For the time being, Ms. Paxson is insulated from a controversy that plagued her predecessor. Ms. Simmons was criticized for her service on corporate boards, and she came under particular attack for her role in awarding multimillion-dollar financial bonuses to executives at Goldman Sachs, where she was a director. Ms. Paxson serves on two nonprofit boards, but no corporate boards, she said.
“The president or employee of any organization, it’s a full-time job, and I think most of my time initially will be devoted to learning about Brown,” she said. “Being on the board of a corporation is a major responsibility. To me, the litmus test is, ‘Is this consistent with the mission and goals of my job?’”
Ms. Paxson’s research focuses on health, economic development, and public policy. Recently, her scholarship has examined the relationship between economic factors and the health and welfare of individuals, particularly children.
As dean at the Woodrow Wilson School, Ms. Paxson oversaw a revamping of the curriculum to promote more multidisciplinary learning. She said she would like to bring that same cross-disciplinary emphasis to Brown, which is known for an open curriculum that allows students to chart their own academic paths.
Hire Breaks Pattern
When Ms. Simmons announced in September that she would resign from Brown at the end of the academic year, she set off a predictable round of speculation about her likely successor. But Ms. Paxson’s name stayed under wraps. Speaking at Ms. Paxson’s welcome reception on Friday, the university’s chancellor complimented Brown’s search committee for tightly guarding the identities of the candidates, who one can only assume included some of the highest-profile names in higher education.

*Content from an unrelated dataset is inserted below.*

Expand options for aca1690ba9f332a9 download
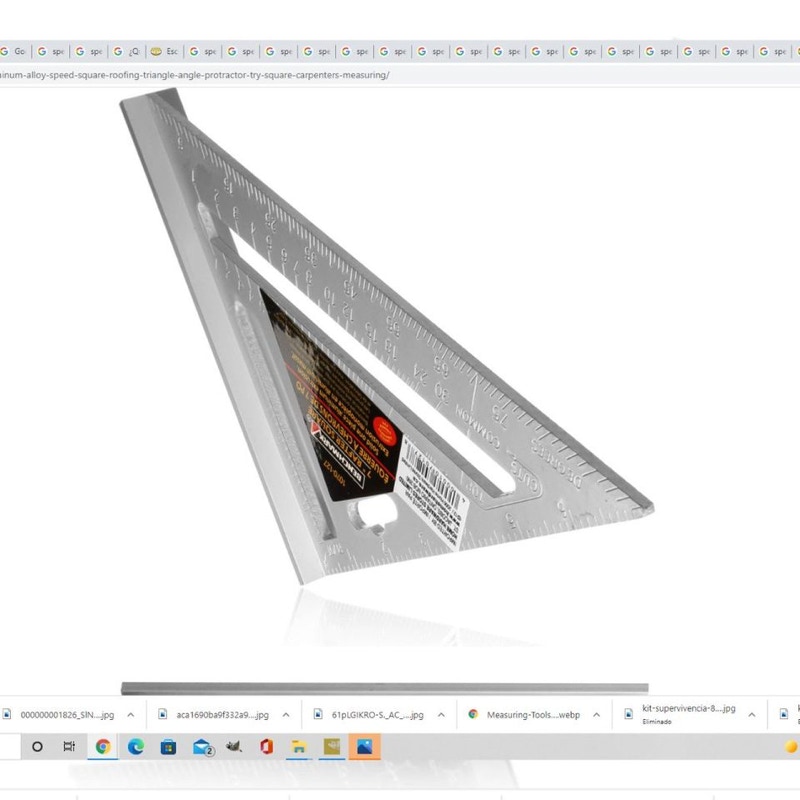This screenshot has height=800, width=800. coord(286,715)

“They were able to keep this work extraordinarily confidential,” said Thomas J. Tisch, who presides over the Corporation of Brown University and the Board of Trustees.
By selecting Ms. Paxson, a dean, Brown breaks with a pattern of hiring sitting presidents or provosts as its presidents. Ms. Simmons and her predecessor, E. Gordon Gee, had both been presidents elsewhere before coming to Brown. Not since 1970, with the appointment of Donald F. Hornig, has Brown named a president with an academic rank below that of provost. Mr. Hornig, who held titles of associate and acting dean of Brown’s graduate school, was an adviser to four U.S. presidents before taking the helm at Brown.